Single Group Assignment

Masking:

None (Open Label)

Primary Purpose:

Treatment

Official Title:

Efficacy of Artemether/Lumefantrine for the Treatment of Uncomplicated Plasmodium Falciparum Malaria in Children Five Years After Wide Scale Use of the Drug in Tanzania.

Study Start Date :

May 1, 2012

Actual Primary Completion Date :

Aug 1, 2013

Actual Study Completion Date :

Aug 1, 2013

Arms and Interventions

Arm	Intervention/Treatment
Experimental: Artemether/lumefantrine In this single-arm study, patients will be treated with Artemether/lumefantrine, and the first, third and fifth doses of the drug will be given under the direct observation of the health workers. The patients will be followed-up for 42 days, on day 1, 2, 3, 7, 14, 21, 28 and 42 to assess the efficacy of the drug.	Drug: Artemether-lumefantrine Blood samples will be collected on blood slides and filter papers for asexual parasites assessment both by microscope and molecular genotyping respectively following treatment with artemether-lumefantrine, to assess its efficacy. Other Names: Coartem

Arm

Intervention/Treatment

Experimental: Artemether/lumefantrine

In this single-arm study, patients will be treated with Artemether/lumefantrine, and the first, third and fifth doses of the drug will be given under the direct observation of the health workers. The patients will be followed-up for 42 days, on day 1, 2, 3, 7, 14, 21, 28 and 42 to assess the efficacy of the drug.

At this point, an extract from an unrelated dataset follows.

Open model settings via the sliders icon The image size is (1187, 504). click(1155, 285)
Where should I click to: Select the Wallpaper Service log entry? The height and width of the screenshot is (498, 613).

Drug: Artemether-lumefantrine

Blood samples will be collected on blood slides and filter papers for asexual parasites assessment both by microscope and molecular genotyping respectively following treatment with artemether-lumefantrine, to assess its efficacy.

Other Names:

Coartem

Outcome Measures

Primary Outcome Measures

Proportion of patients without parasitaemia on day 42. [42 Days]
Proportion of patients without parasitaemia or with new infection as corrected by molecular genotyping on day 42 will be used to calculate the efficacy of the trial medicine.

Secondary Outcome Measures

Plasma lumefantrine concentration [7 days and 14 days]
Mean plasma lumefantrine concentration among patients on day 7 and day 14 following treatment with artemether/lumefantrine as a predictor of cure rate.

Other Outcome Measures

Proportional of patients without parasitaemia on day 42 [42 days]
Proportion of patients without parasitaemia on day 42 as purely assessed by molecular genotyping of all collected samples on this day, differentiate between recrudescence and new infection and use it to calculate the efficacy of the trial medicine.

Eligibility Criteria

Criteria

Ages Eligible for Study:

6 Months to 120 Months

Sexes Eligible for Study:

All

Accepts Healthy Volunteers:

Inclusion Criteria:

Mono-infection with P. falciparum
Parasitaemia level of 2000 - 200,000/μL
Absence of danger signs or signs of severe malaria
Axillary temperature ≥ 37.5°C or history of fever 24 hours prior to coming to the facility
Absence of other concomitant infections like pneumonia which can cause fever
No use of antimalarial drug two weeks prior to the study
Consent to comply to the protocol.

Exclusion Criteria:

Presence of general danger signs or signs of severe falciparum malaria
Severe malnutrition
Febrile condition due to diseases other than malaria, such as measles, acute lower respiratory infection or other known chronic diseases
Regular medication which might interfere with antimalarial pharmacokinetics
History of hypersensitivity reactions or contraindications to any medicine being used in the trial.